_Records provided_
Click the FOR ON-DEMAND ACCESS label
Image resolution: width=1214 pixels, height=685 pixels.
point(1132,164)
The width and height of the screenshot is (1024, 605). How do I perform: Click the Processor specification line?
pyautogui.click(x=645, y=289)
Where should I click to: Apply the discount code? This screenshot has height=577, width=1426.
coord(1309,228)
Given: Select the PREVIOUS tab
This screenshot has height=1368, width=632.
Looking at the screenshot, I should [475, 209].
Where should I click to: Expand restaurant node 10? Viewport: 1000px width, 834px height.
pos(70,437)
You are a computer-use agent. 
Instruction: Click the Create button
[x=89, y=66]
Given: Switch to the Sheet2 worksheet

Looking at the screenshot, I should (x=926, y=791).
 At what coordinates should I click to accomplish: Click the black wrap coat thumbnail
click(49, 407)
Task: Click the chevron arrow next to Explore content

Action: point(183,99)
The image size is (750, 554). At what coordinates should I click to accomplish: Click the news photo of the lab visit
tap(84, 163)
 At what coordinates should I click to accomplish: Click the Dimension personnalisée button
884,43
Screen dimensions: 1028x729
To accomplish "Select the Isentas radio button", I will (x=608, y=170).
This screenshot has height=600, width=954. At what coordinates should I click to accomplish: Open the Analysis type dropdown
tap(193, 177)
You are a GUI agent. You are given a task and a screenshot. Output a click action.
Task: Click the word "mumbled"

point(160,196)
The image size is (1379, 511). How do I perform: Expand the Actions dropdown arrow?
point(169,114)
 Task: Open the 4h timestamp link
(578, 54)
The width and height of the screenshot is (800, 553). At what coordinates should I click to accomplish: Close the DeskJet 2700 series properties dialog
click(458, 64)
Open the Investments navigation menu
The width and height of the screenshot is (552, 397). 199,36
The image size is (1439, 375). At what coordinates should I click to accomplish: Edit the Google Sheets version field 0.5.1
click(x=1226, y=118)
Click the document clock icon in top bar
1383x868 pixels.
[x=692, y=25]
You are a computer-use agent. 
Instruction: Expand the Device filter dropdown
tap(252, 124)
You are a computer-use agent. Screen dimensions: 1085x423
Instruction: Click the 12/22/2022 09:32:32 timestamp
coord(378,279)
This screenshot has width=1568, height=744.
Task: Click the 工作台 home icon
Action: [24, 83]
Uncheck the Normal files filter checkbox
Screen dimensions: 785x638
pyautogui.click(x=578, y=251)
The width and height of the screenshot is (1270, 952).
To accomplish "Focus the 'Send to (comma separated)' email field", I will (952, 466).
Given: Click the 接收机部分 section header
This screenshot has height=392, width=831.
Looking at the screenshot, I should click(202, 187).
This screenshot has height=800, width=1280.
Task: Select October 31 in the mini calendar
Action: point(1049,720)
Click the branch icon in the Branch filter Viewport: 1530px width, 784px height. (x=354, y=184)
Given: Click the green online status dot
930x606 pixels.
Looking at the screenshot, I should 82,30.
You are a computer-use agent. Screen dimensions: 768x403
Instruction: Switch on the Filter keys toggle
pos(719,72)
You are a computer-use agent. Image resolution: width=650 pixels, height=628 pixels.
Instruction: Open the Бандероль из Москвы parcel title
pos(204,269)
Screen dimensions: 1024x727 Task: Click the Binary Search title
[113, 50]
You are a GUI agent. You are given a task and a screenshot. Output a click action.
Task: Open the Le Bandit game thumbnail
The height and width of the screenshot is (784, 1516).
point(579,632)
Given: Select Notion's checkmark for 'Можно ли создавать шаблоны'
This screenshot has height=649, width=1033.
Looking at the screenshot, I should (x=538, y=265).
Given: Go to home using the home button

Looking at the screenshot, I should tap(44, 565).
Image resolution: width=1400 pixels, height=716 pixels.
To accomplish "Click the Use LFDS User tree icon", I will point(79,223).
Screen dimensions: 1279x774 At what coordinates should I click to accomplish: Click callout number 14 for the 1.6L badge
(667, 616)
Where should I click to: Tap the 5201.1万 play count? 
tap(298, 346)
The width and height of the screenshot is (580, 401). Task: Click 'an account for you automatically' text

_What the exercise asks_
Would you please copy every line of the data exactly?

_Written response_
Click the FOR ON-DEMAND ACCESS label
Image resolution: width=1214 pixels, height=685 pixels.
point(1132,164)
The width and height of the screenshot is (1024, 605). How do I perform: Click the Processor specification line?
pyautogui.click(x=645, y=289)
Where should I click to: Apply the discount code? This screenshot has height=577, width=1426.
coord(1309,228)
Given: Select the PREVIOUS tab
This screenshot has height=1368, width=632.
Looking at the screenshot, I should [475, 209].
Where should I click to: Expand restaurant node 10? Viewport: 1000px width, 834px height.
pos(70,437)
You are a computer-use agent. 
Instruction: Click the Create button
[x=89, y=66]
Given: Switch to the Sheet2 worksheet

Looking at the screenshot, I should (x=926, y=791).
 At what coordinates should I click to accomplish: Click the black wrap coat thumbnail
click(49, 407)
Task: Click the chevron arrow next to Explore content

Action: point(183,99)
The image size is (750, 554). At what coordinates should I click to accomplish: Click the news photo of the lab visit
tap(84, 163)
 At what coordinates should I click to accomplish: Click the Dimension personnalisée button
884,43
Screen dimensions: 1028x729
To accomplish "Select the Isentas radio button", I will (x=608, y=170).
This screenshot has height=600, width=954. At what coordinates should I click to accomplish: Open the Analysis type dropdown
tap(193, 177)
You are a GUI agent. You are given a task and a screenshot. Output a click action.
Task: Click the word "mumbled"

point(160,196)
The image size is (1379, 511). How do I perform: Expand the Actions dropdown arrow?
point(169,114)
 Task: Open the 4h timestamp link
(578, 54)
The width and height of the screenshot is (800, 553). At what coordinates should I click to accomplish: Close the DeskJet 2700 series properties dialog
click(458, 64)
Open the Investments navigation menu
The width and height of the screenshot is (552, 397). 199,36
The image size is (1439, 375). At what coordinates should I click to accomplish: Edit the Google Sheets version field 0.5.1
click(x=1226, y=118)
Click the document clock icon in top bar
1383x868 pixels.
[x=692, y=25]
You are a computer-use agent. 
Instruction: Expand the Device filter dropdown
tap(252, 124)
You are a computer-use agent. Screen dimensions: 1085x423
Instruction: Click the 12/22/2022 09:32:32 timestamp
coord(378,279)
This screenshot has width=1568, height=744.
Task: Click the 工作台 home icon
Action: [24, 83]
Uncheck the Normal files filter checkbox
Screen dimensions: 785x638
pyautogui.click(x=578, y=251)
The width and height of the screenshot is (1270, 952).
To accomplish "Focus the 'Send to (comma separated)' email field", I will (952, 466).
Given: Click the 接收机部分 section header
This screenshot has height=392, width=831.
Looking at the screenshot, I should click(202, 187).
This screenshot has height=800, width=1280.
Task: Select October 31 in the mini calendar
Action: point(1049,720)
Click the branch icon in the Branch filter Viewport: 1530px width, 784px height. (x=354, y=184)
Given: Click the green online status dot
930x606 pixels.
Looking at the screenshot, I should 82,30.
You are a computer-use agent. Screen dimensions: 768x403
Instruction: Switch on the Filter keys toggle
pos(719,72)
You are a computer-use agent. Image resolution: width=650 pixels, height=628 pixels.
Instruction: Open the Бандероль из Москвы parcel title
pos(204,269)
Screen dimensions: 1024x727 Task: Click the Binary Search title
[113, 50]
You are a GUI agent. You are given a task and a screenshot. Output a click action.
Task: Open the Le Bandit game thumbnail
The height and width of the screenshot is (784, 1516).
point(579,632)
Given: Select Notion's checkmark for 'Можно ли создавать шаблоны'
This screenshot has height=649, width=1033.
Looking at the screenshot, I should (x=538, y=265).
Given: Go to home using the home button

Looking at the screenshot, I should tap(44, 565).
Image resolution: width=1400 pixels, height=716 pixels.
To accomplish "Click the Use LFDS User tree icon", I will point(79,223).
Screen dimensions: 1279x774 At what coordinates should I click to accomplish: Click callout number 14 for the 1.6L badge
(667, 616)
Where should I click to: Tap the 5201.1万 play count? 
tap(298, 346)
The width and height of the screenshot is (580, 401). Task: Click 'an account for you automatically' text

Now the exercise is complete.